### The task
Each line below from the one containing "Task: Open the Dockpit banner advertisement" through the one containing "has height=711, width=830." should be output exactly as it stands, and no other line should appear.
== Supplied material
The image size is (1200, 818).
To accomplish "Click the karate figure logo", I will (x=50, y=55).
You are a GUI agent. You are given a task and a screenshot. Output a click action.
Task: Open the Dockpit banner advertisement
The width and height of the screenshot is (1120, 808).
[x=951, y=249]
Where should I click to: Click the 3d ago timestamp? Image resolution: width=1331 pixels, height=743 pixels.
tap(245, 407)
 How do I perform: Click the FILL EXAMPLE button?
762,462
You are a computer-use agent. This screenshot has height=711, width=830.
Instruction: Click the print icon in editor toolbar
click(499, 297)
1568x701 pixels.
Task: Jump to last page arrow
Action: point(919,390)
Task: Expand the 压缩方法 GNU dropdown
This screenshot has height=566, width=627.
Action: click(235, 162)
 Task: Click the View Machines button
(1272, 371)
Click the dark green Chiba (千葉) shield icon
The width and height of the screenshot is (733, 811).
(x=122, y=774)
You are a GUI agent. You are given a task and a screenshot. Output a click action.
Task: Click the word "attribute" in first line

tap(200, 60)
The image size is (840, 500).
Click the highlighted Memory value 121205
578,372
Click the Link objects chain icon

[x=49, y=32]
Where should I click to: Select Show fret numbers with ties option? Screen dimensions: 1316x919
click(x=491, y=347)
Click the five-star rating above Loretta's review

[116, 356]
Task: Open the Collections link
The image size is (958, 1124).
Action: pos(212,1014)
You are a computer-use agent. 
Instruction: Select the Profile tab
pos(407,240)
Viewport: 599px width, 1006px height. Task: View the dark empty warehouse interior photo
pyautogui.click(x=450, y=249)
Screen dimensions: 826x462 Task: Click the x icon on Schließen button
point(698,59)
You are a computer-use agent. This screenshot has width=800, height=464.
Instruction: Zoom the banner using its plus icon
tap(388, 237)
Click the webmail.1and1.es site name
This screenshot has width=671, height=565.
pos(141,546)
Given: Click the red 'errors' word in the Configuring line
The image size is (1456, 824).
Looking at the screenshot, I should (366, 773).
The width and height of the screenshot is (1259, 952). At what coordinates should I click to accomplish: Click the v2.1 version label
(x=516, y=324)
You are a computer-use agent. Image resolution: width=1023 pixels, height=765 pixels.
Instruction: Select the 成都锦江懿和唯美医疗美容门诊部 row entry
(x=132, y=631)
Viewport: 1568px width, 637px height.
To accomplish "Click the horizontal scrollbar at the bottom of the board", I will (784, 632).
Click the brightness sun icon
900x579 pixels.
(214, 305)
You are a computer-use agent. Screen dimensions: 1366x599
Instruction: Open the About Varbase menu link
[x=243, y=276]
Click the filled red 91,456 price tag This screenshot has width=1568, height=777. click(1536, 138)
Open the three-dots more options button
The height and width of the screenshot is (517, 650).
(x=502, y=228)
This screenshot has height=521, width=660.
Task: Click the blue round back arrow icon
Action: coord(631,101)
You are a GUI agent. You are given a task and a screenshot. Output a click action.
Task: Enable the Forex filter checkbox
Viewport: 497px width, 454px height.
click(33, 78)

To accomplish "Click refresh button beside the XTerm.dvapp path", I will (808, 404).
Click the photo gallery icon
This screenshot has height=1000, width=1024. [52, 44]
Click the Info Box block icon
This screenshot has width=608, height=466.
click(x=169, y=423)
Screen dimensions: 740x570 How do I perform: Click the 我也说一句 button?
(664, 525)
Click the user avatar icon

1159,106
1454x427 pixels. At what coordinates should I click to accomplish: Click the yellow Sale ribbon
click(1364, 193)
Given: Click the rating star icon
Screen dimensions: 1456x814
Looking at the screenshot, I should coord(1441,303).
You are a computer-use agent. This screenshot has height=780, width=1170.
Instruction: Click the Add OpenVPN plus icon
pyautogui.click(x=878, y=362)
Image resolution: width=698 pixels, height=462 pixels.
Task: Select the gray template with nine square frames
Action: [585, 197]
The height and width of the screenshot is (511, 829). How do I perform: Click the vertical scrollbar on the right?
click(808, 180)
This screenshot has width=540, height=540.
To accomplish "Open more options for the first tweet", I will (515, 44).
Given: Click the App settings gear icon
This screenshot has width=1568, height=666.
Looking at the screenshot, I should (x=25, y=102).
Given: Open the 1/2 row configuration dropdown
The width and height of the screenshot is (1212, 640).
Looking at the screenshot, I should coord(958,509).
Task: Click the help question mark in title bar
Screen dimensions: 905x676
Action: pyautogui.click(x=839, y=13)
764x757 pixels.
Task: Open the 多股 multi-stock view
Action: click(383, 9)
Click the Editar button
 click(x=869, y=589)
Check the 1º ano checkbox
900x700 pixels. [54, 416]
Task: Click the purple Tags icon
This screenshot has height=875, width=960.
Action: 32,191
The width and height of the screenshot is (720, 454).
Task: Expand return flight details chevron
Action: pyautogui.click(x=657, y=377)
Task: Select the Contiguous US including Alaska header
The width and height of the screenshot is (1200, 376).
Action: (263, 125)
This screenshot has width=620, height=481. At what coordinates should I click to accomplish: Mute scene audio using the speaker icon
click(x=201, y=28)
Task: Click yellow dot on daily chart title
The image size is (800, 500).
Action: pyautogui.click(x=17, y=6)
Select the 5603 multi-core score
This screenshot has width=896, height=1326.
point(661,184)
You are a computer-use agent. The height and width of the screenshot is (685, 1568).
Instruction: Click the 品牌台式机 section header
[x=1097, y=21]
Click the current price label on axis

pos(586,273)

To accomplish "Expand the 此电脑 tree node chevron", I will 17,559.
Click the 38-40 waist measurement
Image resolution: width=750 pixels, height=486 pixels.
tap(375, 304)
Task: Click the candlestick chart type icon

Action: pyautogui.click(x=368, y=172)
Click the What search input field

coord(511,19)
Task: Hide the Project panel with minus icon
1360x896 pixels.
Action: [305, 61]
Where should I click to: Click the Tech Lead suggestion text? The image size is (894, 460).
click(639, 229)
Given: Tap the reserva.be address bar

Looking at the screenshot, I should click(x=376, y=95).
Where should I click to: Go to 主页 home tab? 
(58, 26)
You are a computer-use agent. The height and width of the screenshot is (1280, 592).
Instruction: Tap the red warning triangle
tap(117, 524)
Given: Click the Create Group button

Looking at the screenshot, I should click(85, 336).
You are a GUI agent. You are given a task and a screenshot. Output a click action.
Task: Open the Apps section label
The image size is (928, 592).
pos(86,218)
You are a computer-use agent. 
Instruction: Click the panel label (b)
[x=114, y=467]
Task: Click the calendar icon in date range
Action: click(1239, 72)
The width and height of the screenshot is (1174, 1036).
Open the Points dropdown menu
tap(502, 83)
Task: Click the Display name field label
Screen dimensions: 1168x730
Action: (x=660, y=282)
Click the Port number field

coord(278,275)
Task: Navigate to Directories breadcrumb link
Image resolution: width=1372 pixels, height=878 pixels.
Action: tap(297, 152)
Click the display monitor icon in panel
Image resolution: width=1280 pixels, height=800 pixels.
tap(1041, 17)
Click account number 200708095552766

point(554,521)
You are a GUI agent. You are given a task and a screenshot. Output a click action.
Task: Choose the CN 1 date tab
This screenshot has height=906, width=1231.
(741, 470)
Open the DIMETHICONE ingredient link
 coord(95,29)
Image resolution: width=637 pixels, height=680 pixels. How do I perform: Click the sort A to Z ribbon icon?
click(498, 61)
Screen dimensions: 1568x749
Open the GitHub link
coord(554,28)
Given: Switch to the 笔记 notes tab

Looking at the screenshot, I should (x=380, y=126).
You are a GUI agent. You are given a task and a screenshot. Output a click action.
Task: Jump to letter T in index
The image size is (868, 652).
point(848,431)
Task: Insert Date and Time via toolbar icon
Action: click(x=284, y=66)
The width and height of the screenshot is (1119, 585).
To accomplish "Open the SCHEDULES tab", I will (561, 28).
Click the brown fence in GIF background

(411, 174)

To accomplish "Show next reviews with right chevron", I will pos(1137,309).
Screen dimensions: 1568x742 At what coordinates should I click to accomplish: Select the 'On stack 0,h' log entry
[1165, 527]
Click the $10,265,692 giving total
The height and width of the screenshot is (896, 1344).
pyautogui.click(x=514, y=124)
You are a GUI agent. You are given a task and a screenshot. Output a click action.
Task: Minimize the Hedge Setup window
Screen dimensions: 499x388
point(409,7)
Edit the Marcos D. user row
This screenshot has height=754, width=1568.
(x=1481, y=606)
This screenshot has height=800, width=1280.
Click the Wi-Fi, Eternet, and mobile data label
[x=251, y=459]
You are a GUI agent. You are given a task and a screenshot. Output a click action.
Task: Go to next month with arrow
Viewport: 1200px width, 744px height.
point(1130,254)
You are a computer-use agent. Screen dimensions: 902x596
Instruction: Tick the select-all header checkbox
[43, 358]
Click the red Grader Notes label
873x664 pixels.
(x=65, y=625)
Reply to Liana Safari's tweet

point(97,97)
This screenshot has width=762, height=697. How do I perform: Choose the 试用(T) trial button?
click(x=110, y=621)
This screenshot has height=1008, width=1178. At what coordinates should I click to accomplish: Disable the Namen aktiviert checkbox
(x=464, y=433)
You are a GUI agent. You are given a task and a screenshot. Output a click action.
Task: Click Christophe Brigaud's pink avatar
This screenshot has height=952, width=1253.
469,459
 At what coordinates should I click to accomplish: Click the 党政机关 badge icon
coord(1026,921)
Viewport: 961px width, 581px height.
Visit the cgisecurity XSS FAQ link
====
### Problem solution
Task: Open the Dockpit banner advertisement
The width and height of the screenshot is (1120, 808).
[x=951, y=249]
Where should I click to: Click the 3d ago timestamp? Image resolution: width=1331 pixels, height=743 pixels.
tap(245, 407)
 How do I perform: Click the FILL EXAMPLE button?
762,462
You are a computer-use agent. This screenshot has height=711, width=830.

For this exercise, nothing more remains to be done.